Today was a pretty good day. The kids were well-behaved and I didn’t yell too much. My oldest helped me hang a few decorations in Baby’s room, and I helped him with his Legos. We ate dinner together as a family, baked brownies and sang “Wheels on the Bus.” When bedtime rolled around, the boys brushed their teeth and went right to sleep. It was nice.
Of course, not every day is like this, unfortunately.
Some days I wake up tired and grouchy. I spend way too much time on Facebook mindlessly scrolling through my newsfeed while the boys fuss and fight over who gets to play with what toy.
Some days I don’t have the motivation to clean, or play, or do anything at all really. So I don’t. I send the boys to their room to go play and then spend most of the day counting down the minutes until nap time, then til bedtime, praying just to make it through.
And then, before I know it, the entire day is gone, and I have nothing good to show for it.
It’s not pretty. And it makes me feel terribly guilty.
Do you ever have days like these? Please tell me you do!
On days like these–the really bad days–it’s easy to feel like a failure. Like every other mom has it all together, but for some reason I’m just messing things up.
After all, every time I scroll through Facebook or Pinterest I’m reminded of all of the awesome things I *could* be doing and all of the awesome memories I *could* be making… that I’m not.
Ahhh…. mommy guilt. It’s a real thing! Sure, we tell ourselves that no one is perfect and that it’s okay to make mistakes–but do we really believe it? Sometimes it’s hard to.
Well, the truth is, it isn’t just okay to make mistakes–our kids NEED to see us make mistakes! (Yes, really!) And here are three reasons why.
Three Reasons Your Kids Need to See You Make Mistakes
1. It Provides an Opportunity to Teach the Gospel
When you completely blow it with your kids, how do you respond? Do you go on with your day and act like nothing ever happened? Do you stubbornly cling to your own way? Why not use it as a teaching opportunity to share the Gospel instead?
Romans 3:23 says “for all have sinned and fall short of the glory of God.” Thankfully, no matter how many times we mess up, we have a Savior that died for our sins and who goes on loving us and forgiving us anyways.
After you make a mistake is the perfect time to sit down with your children and say something like, “Man, I really blew it earlier. I’m so sorry. We all mess up sometimes, don’t we? That’s why I’m so very thankful for Jesus. Not only did he die to take away the eternal consequences of our sin, but no matter how much we mess up, he still keeps loving us and forgiving us every time. That’s pretty special isn’t it? Do you think you can forgive me too, like Jesus does?”
From important lessons on sin, forgiveness, Heaven, Hell and everything in between–mistakes can provide the perfect time to have some great teaching discussions.
2. It Helps Them Cultivate Godliness
Humility, gentleness, forgiveness, empathy… These are important skills that all Christians need to develop, and when you make mistakes with your children, you’re providing your children the perfect opportunity to do so.
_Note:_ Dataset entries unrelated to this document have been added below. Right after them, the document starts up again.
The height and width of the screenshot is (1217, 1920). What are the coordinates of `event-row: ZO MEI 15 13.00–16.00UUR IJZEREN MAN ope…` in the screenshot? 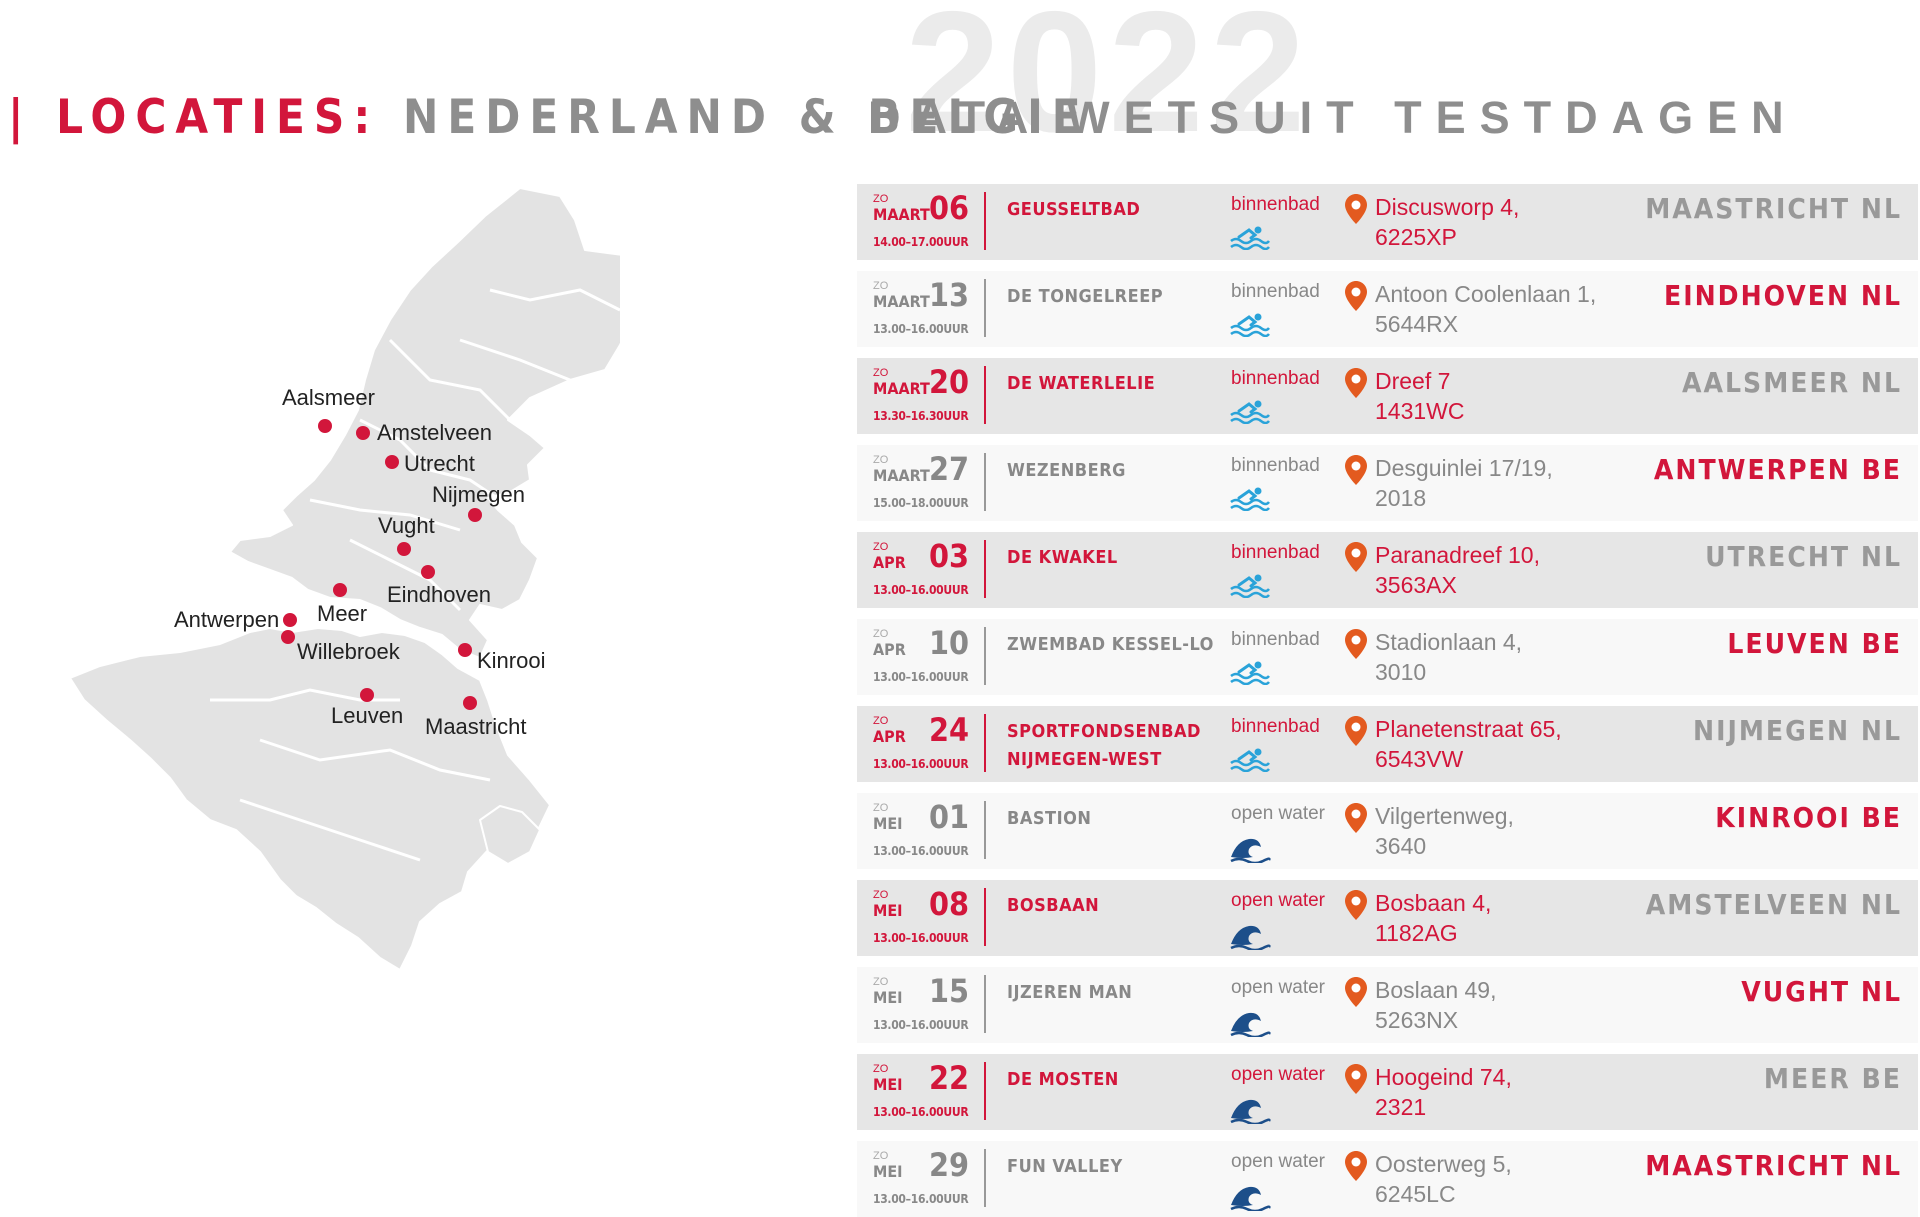 It's located at (1388, 1005).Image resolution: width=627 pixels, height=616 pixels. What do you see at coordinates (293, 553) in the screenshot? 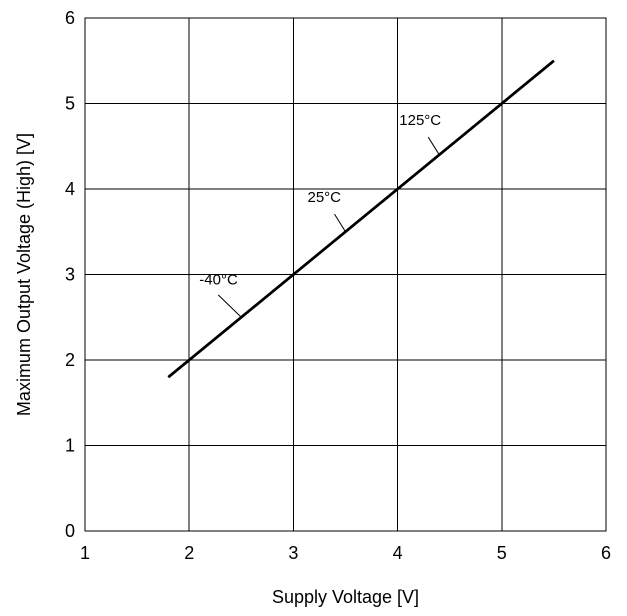
I see `x-tick-label: 3` at bounding box center [293, 553].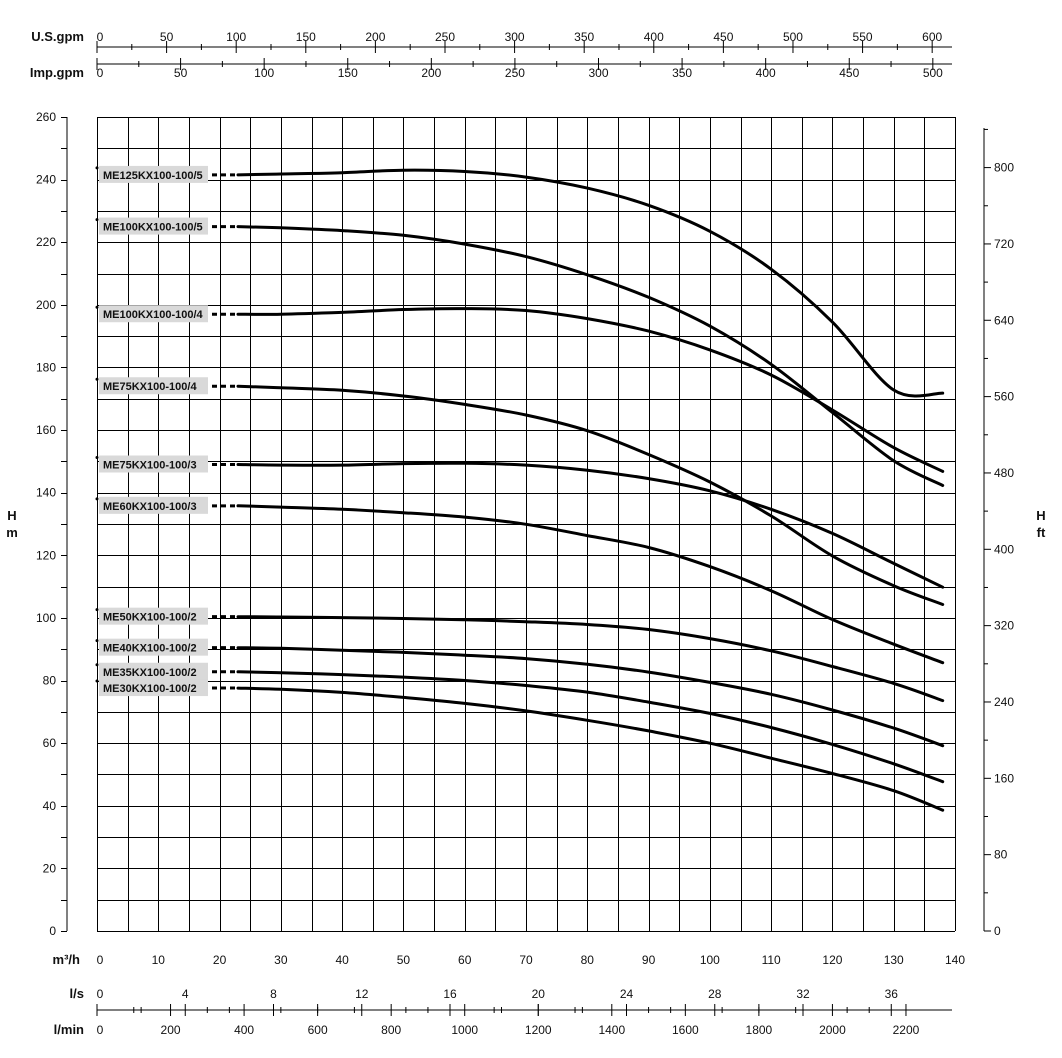 This screenshot has height=1058, width=1062. Describe the element at coordinates (849, 73) in the screenshot. I see `x-axis-impgpm-tick-label: 450` at that location.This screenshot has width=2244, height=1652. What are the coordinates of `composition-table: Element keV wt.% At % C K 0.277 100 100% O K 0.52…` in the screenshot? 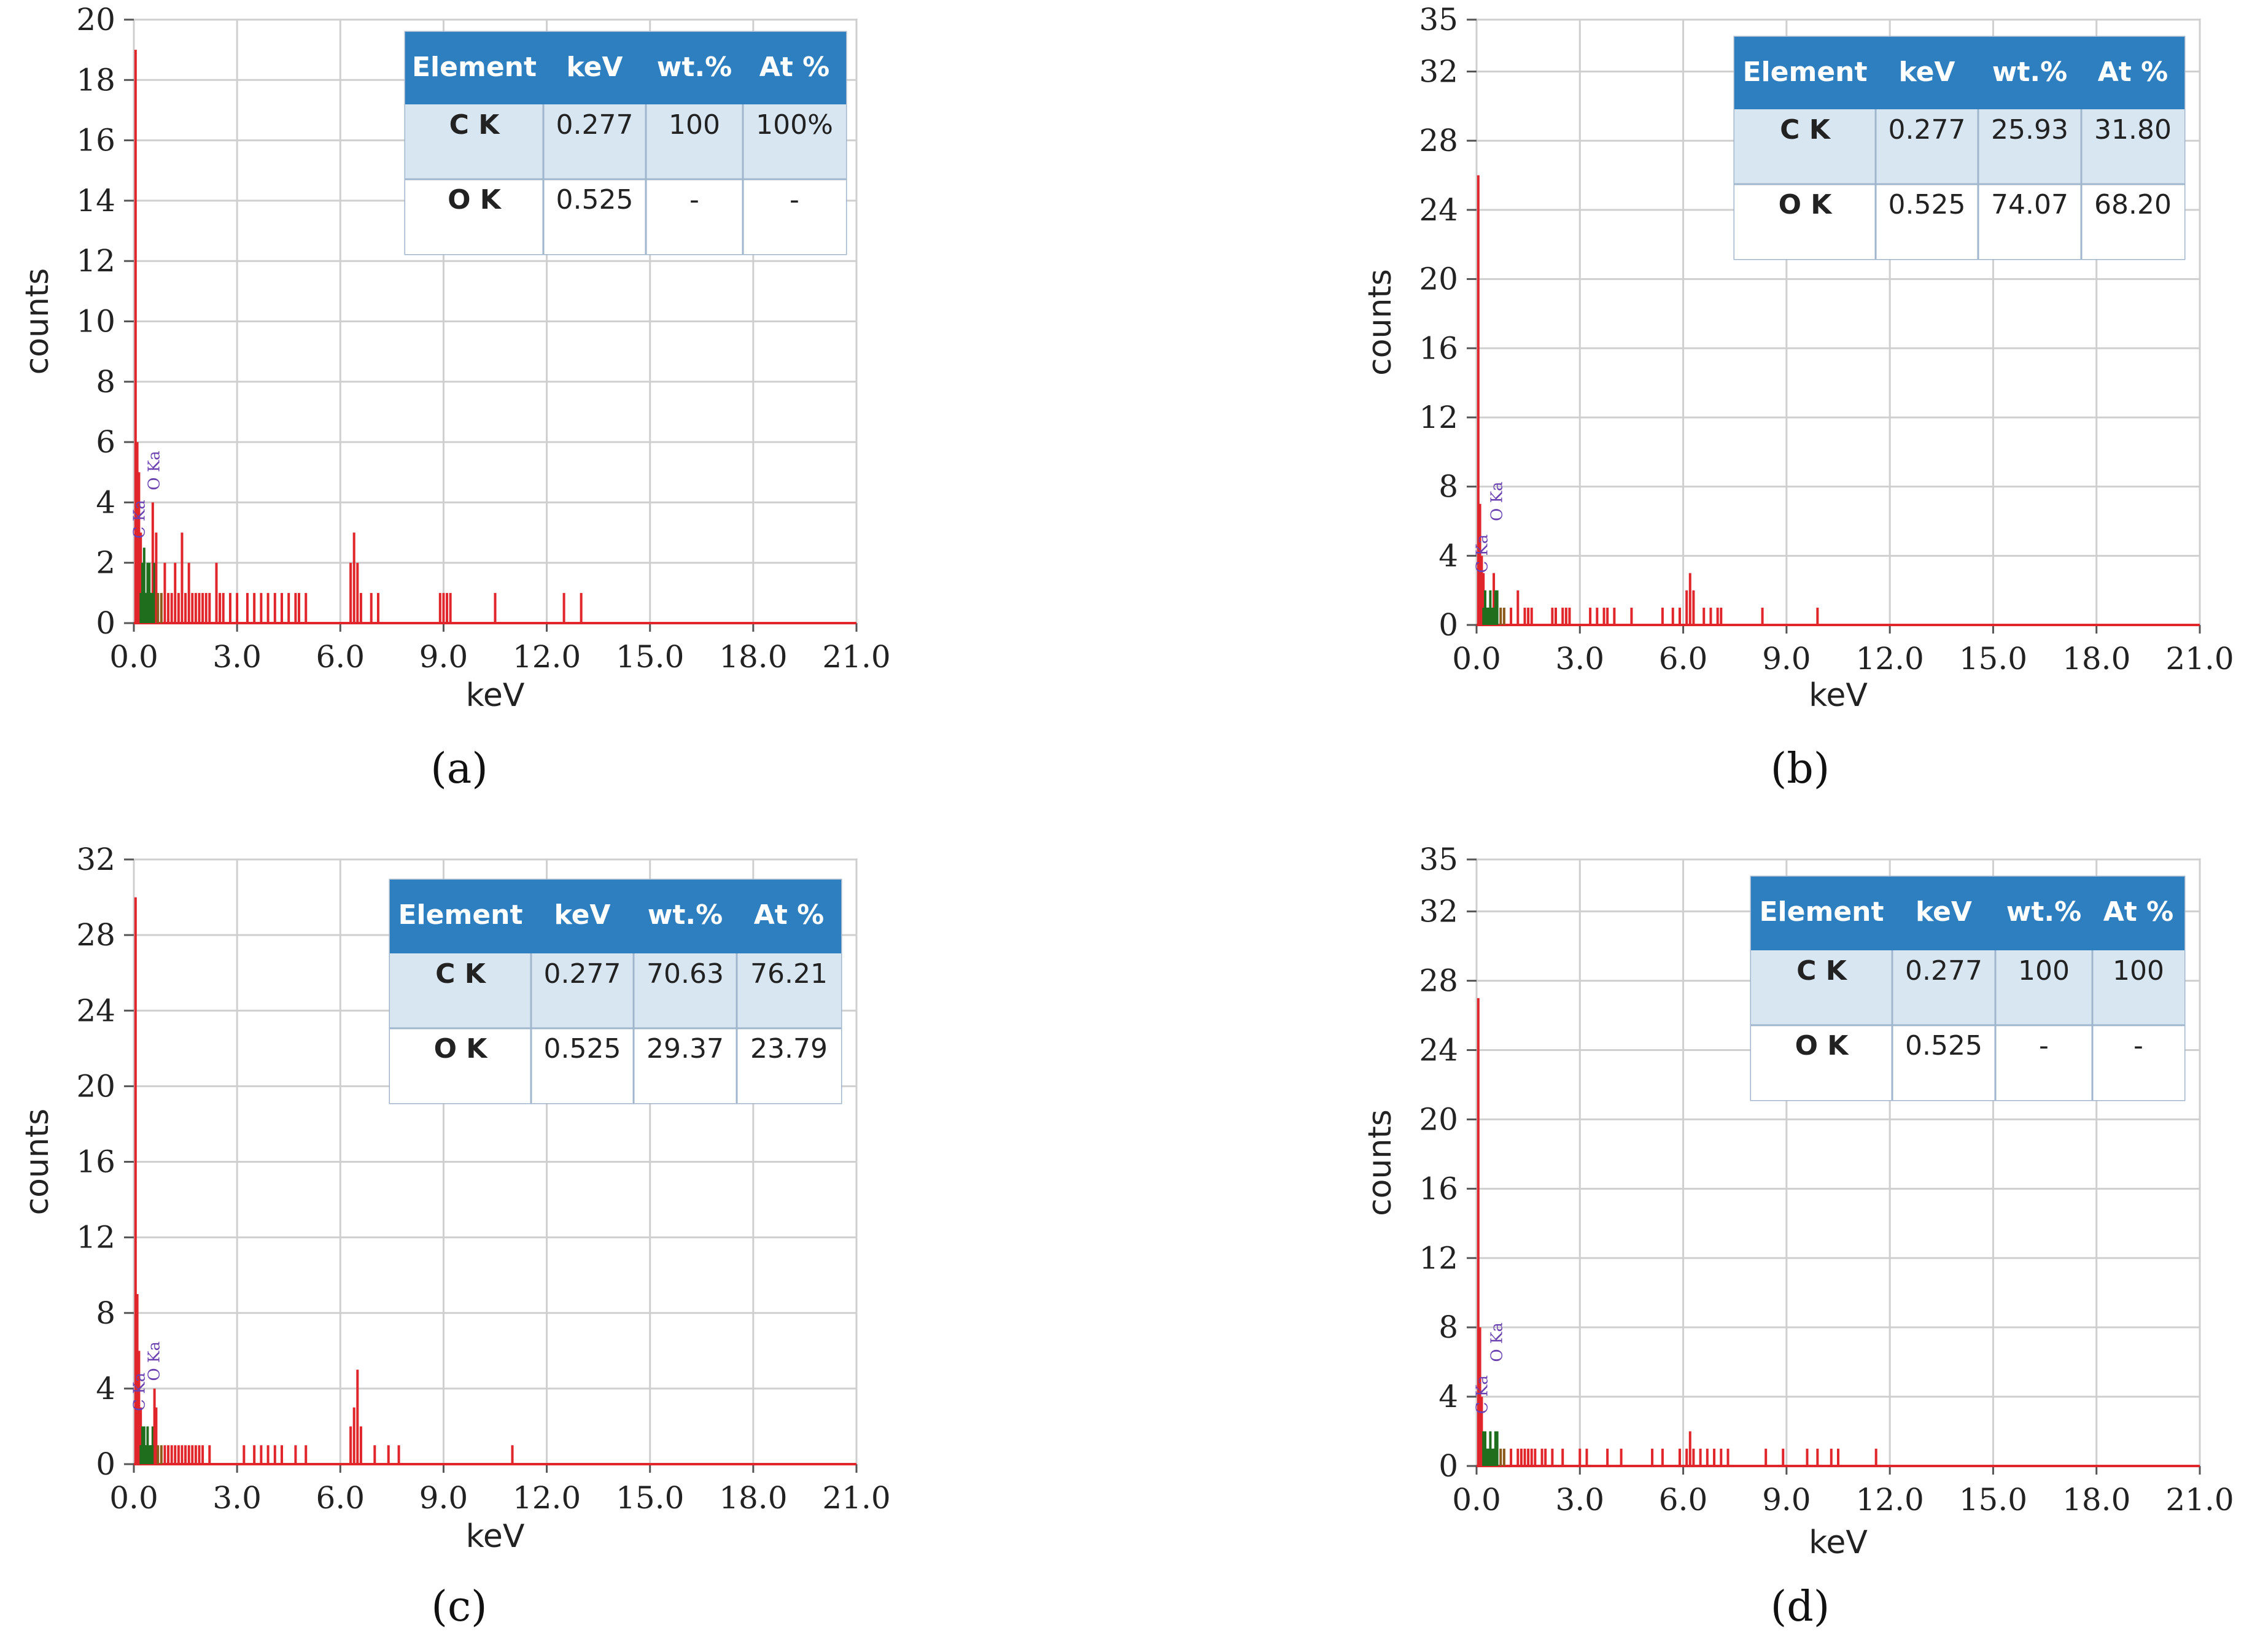 It's located at (626, 143).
Not only can you model for your children how to ask for forgiveness and keep trying after you have failed, but your children will likely naturally learn some gentleness, kindness and consideration for others’ feelings as they do their best not to make mom more upset when she’s grouchy!
So many of the lessons our children learn in relationship with us and with each other directly prepare them for their relationship with Christ–we just have to realize it and seize the opportunity when it comes our way!
3. It Provides a Valuable Learning Opportunity
When you tell your children to do something–how do they respond? Do they listen right away or do they ask “Why?” (My oldest is a chronic “Why”-er. He doesn’t even mean to disobey; he just wants to know!)
As annoying as it can be to have your children question you instead of immediately doing as they are told, asking “Why” does serve an important lesson–it helps children understand why something is good/bad/necessary/unnecessary so they can make better decisions in the future, when they must eventually being to make decisions on their own.
If you always tell your children to obey “because you say so” ( #guilty ), they are going to have a more difficult time trying to figure out the right thing to do as they grow up and encounter new and challenging situations.
Okay, so where am I going with this?
When you share the stories of your mistakes and failures with your children, you provide them with their “why.”
It’s one thing to say lying is wrong. It’s another to share the story of the time you told a lie and you lost your best friend because of it. It’s one thing to say studying is important. It’s another to share the story of how you had to repeat a grade or how you got turned down for an important scholarship because you didn’t study like you needed to.
When we share our stories of our failures with our children, we turn a boring and forgettable instruction into a compelling lesson they are unlikely to forget anytime soon.
And if you’re worried that your children won’t listen to you or respect you because of a less than honorable past, don’t be. Your kids don’t need to learn important life lessons from someone who did everything right. They need to learn important life lessons from someone who knows because they’ve been there.
Do you ever feel like a failure as a parent? What causes you to feel that way? What can you do to change your behavior–and your attitude?